Regional Reference Centre for Coagulation Disorders, Department of Clinical and Experimental Medicine, Federico II University, Naples, Italy.
Br J Haematol. 2010 Sep;150(5):515-28. doi: 10.1111/j.1365-2141.2010.08263.x. Epub 2010 Jun 22.
Immune tolerance induction (ITI) is the only strategy proven to eradicate persistent inhibitors in severe haemophilia A patients. Thirty years experience has shown high success rates (60-80%) with heterogeneous dose regimens and has led to the identification of clinical features that define the patients' prognostic profile. Children with recently diagnosed inhibitors are the best candidates for ITI and adequate management may further contribute to improve the short- and long-term ITI outcome. In these patients inhibitor eradication represents a cost-effective option because it enables the restoration of FVIII prophylaxis and consequently prevents arthropathy development. Adults with long-standing inhibitors often show bad predictors of ITI outcome, however, ITI may be considered as a suitable and cost-effective approach in cases with frequent bleeds that are not satisfactorily controlled by by-passing treatment and/or when orthopaedic surgery is needed. Optimal ITI regimens should be established in these different settings and randomized trials are addressing these issues.
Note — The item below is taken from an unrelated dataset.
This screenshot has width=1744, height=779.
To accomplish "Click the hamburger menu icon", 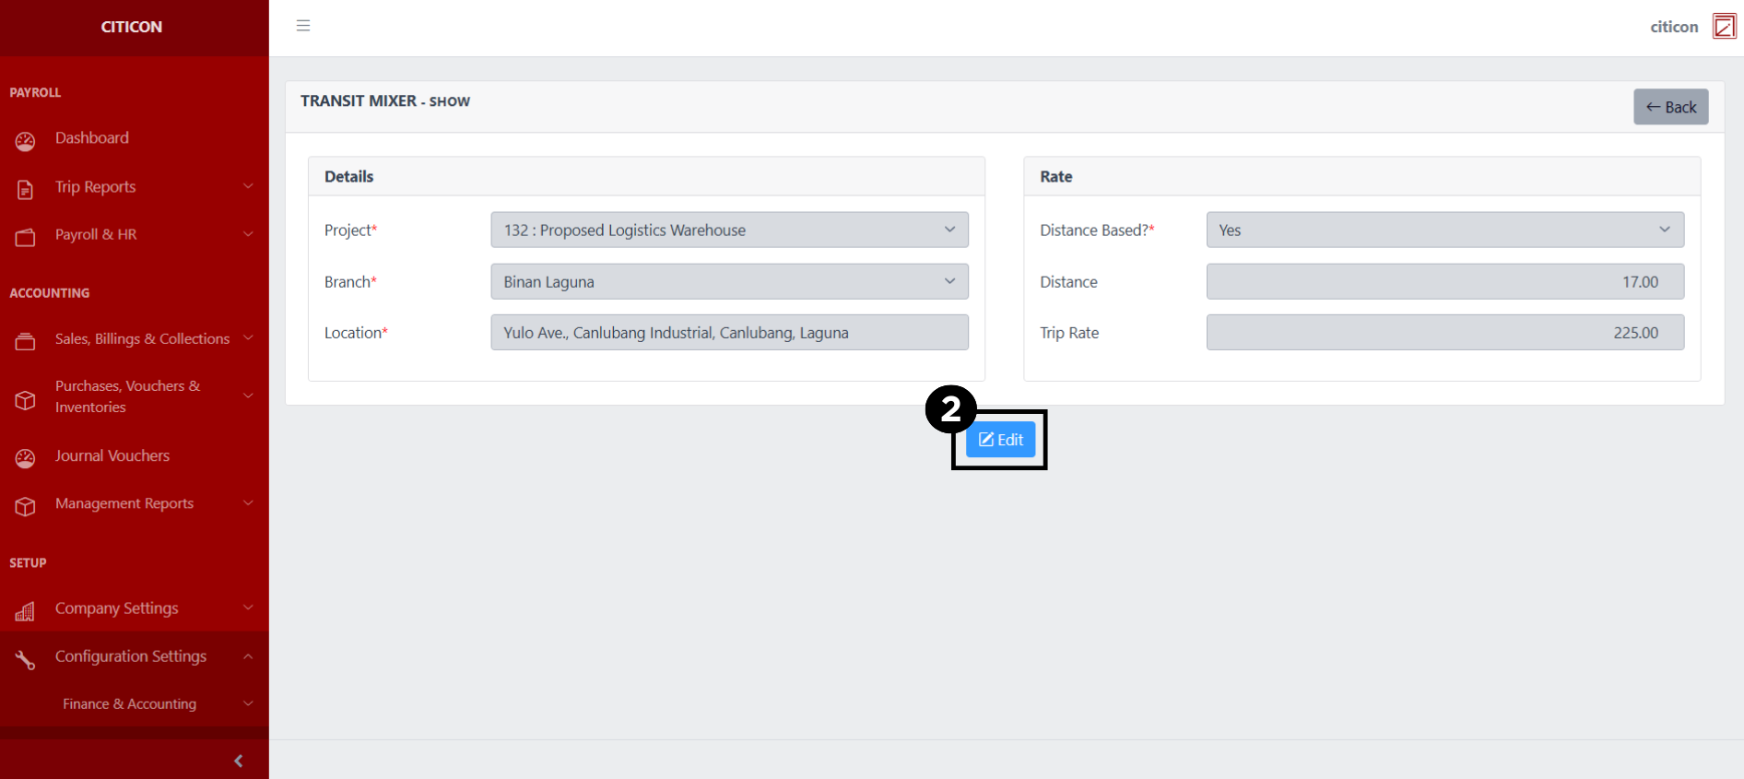I will tap(303, 26).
This article reviews the available literature evidence and clinical implications with current recommendations on ITI management, and highlights the issues still unsolved.
免疫耐受诱导(ITI)是唯一被证明可消除重型血友病 A 患者持续性抑制剂的策略。30 年的经验表明,采用不同剂量方案的成功率很高(60-80%),并确定了可定义患者预后特征的临床特征。近期诊断出抑制剂的儿童是 ITI 的最佳候选者,适当的管理可能有助于改善短期和长期 ITI 结果。在这些患者中,抑制剂的消除是一种具有成本效益的选择,因为它可以恢复 FVIII 预防治疗,从而防止关节病的发展。长期存在抑制剂的成年人通常具有 ITI 结果的不良预测因素,但是,对于频繁出血且旁路治疗和/或矫形外科手术不能充分控制的患者,ITI 可被视为一种合适且具有成本效益的方法。应在这些不同情况下制定最佳的 ITI 方案,并且正在进行随机试验来解决这些问题。本文回顾了现有文献证据和临床意义,提出了当前关于 ITI 管理的建议,并强调了仍未解决的问题。